Here's the color scheme I came up with after much experimenting. I think its low contrast is easier to look at than any of the standard schemes. Try pasting the following code into your WIN.INI. It may look rather dim at first, but I'll bet that's because you have been turning down the brightness on your display to compensate for the overly bright standard Windows colors. Set the brightness to the normal level that you use with DOS applications and this should be just about right.
[Colors]
; Ones that Control Panel knows about
ActiveBorder= 128 255 255
ActiveTitle= 0 128 64
AppWorkspace= 64 128 128
Background= 128 128 128
InactiveBorder= 192 192 192
InactiveTitle= 128 128 128
Menu= 0 128 128
MenuText= 0 0 0
Scrollbar= 191 191 191
TitleText= 255 255 255
Window= 192 192 192
WindowFrame= 0 0 0
WindowText= 0 0 0
; New ones that Control Panel knows not
;ButtonFace=
;ButtonShadow=
ButtonText= 0 0 0
GrayText= 128 128 128
Hilight= 128 0 0
HilightText= 255 255 0
The following is a similar scheme that I designed to help test for painting bugs. It uses nonstandard colors for most elements and avoids colors that are complements of each other, to try to aggravate any misuse of colors and make problems obvious.
[Colors]
; Ones that Control Panel knows about
ActiveBorder= 128 255 255
ActiveTitle= 0 128 64
AppWorkspace= 64 128 128
Background= 128 128 128
InactiveBorder= 192 192 192
InactiveTitle= 128 128 128
Menu= 0 128 128
MenuText= 0 0 0
Scrollbar= 129 129 129
TitleText= 0 0 0
Window= 192 192 192
WindowFrame= 0 0 128
WindowText= 128 0 0
; New ones that Control Panel knows not
;ButtonFace=
;ButtonShadow=
ButtonText= 0 0 0
GrayText= 128 128 128
Hilight= 0 0 255
HilightText= 255 255 0
Figure 17
Syntax: DWORD GetWinFlags()
This function returns a 32-bit value containing flags that specify the memory configuration under which Windows is running.
This function has no parameters.
The return value contains flags specifying the current memory configuration. These flags may be any of the following values: Value Meaning
WF_CPU086 System CPU is an 8086.
WF_CPU186 System CPU is an 80186.
WF_CPU286 System CPU is an 80286.
WF_CPU386 System CPU is an 80386.
WF_CPU486 System CPU is an 80486.
WF_ENHANCED Windows is running in 386 enhanced mode. The WF_PMODE flag is always set when WF_ENHANCED is set.

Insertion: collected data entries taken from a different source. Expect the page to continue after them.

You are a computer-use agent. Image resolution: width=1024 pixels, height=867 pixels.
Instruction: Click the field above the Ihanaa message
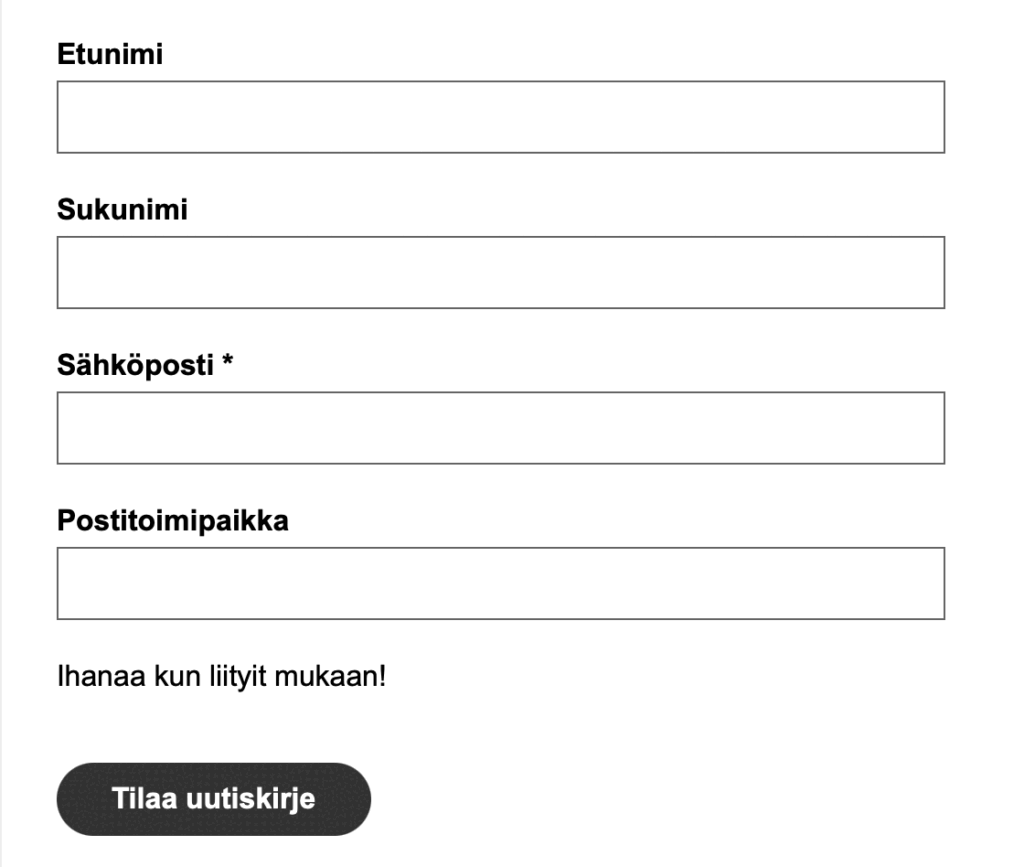pyautogui.click(x=500, y=583)
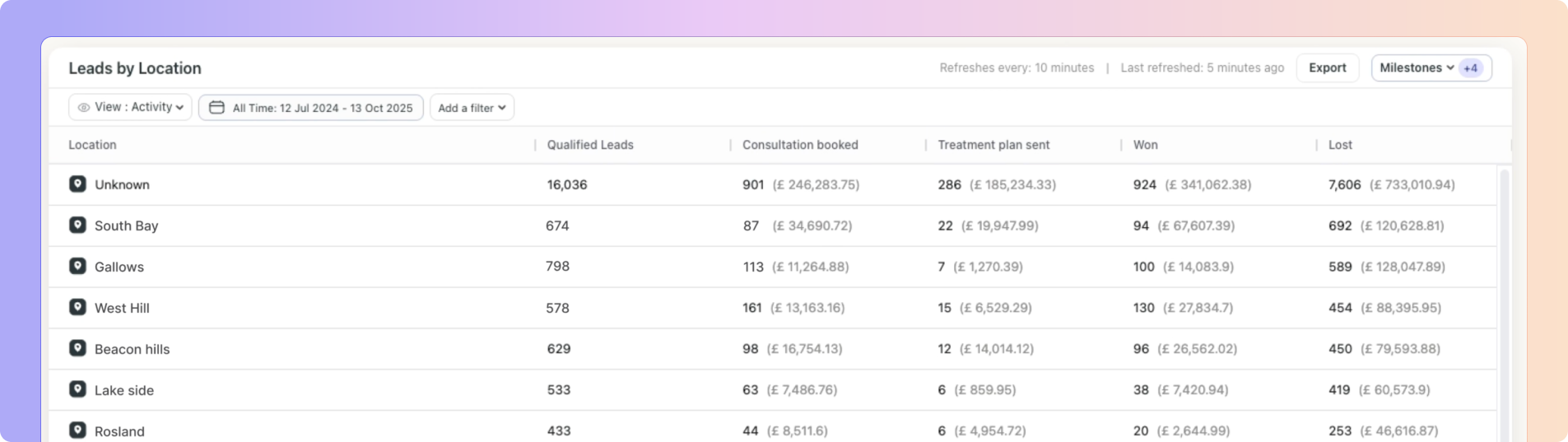Click the Beacon hills location pin icon
This screenshot has width=1568, height=442.
pos(77,348)
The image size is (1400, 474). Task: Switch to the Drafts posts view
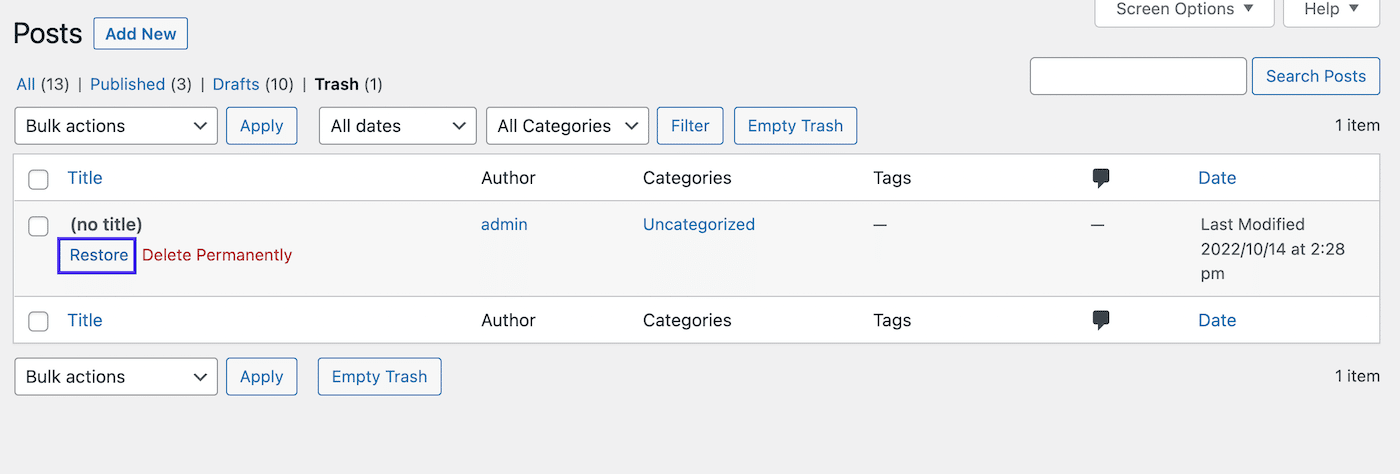pos(236,84)
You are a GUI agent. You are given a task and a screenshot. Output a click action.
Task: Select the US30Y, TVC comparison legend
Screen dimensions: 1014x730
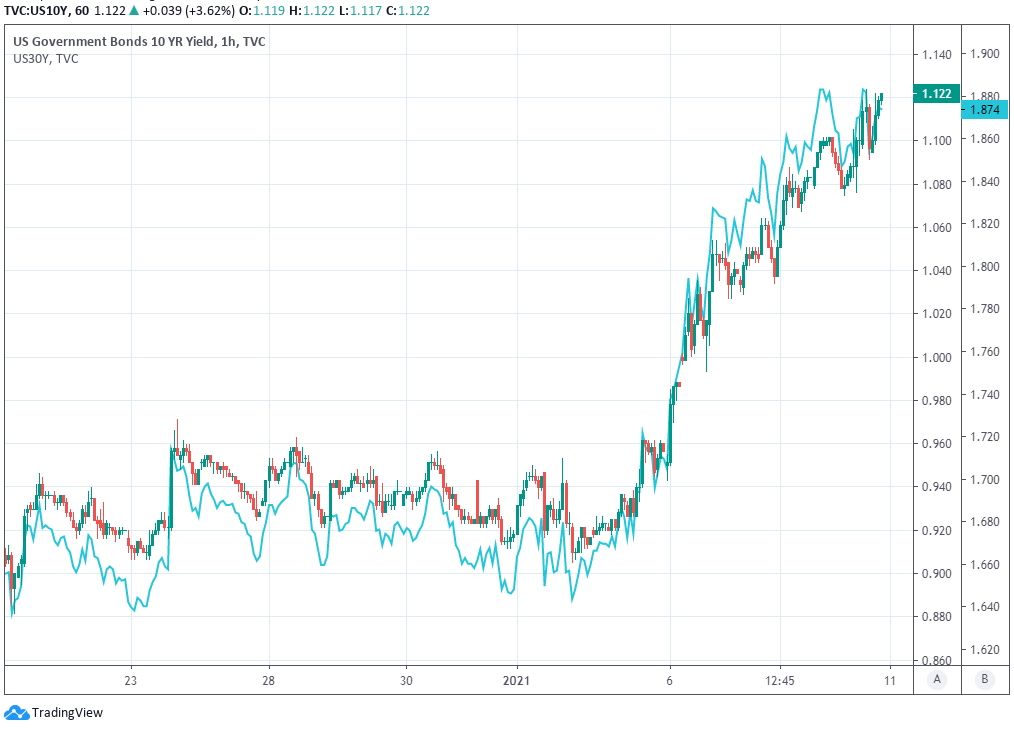[x=45, y=59]
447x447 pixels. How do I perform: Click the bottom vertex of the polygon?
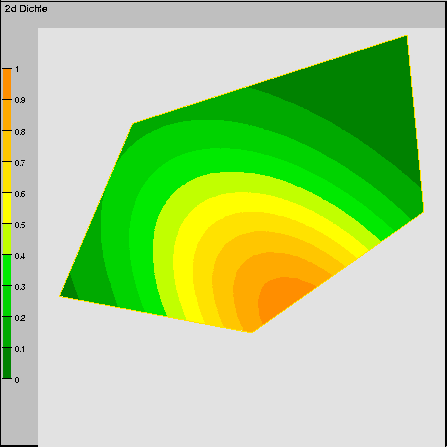[251, 332]
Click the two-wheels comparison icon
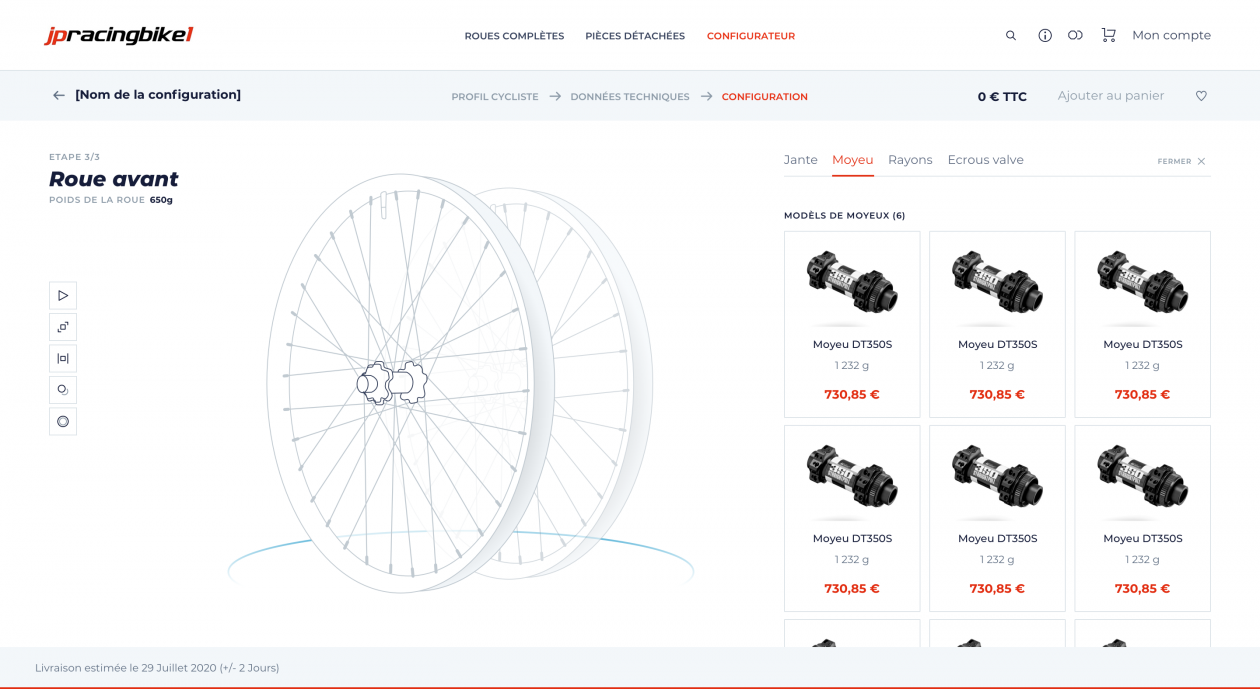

WF_LARGEFRAME Windows is running in EMS large-frame memory configuration
WF_PMODE Windows is running in protected-mode. This flag is always set when either WF_ENHANCED or WF_STANDARD is set.
WF_SMALLFRAME Windows is running in EMS small-frame memory configuration
WF_STANDARD Windows is running in standard mode. The WF_PMODE flag is always set when WF_STANDARD is set. If WF_PMODE is not set, Windows is running in real mode.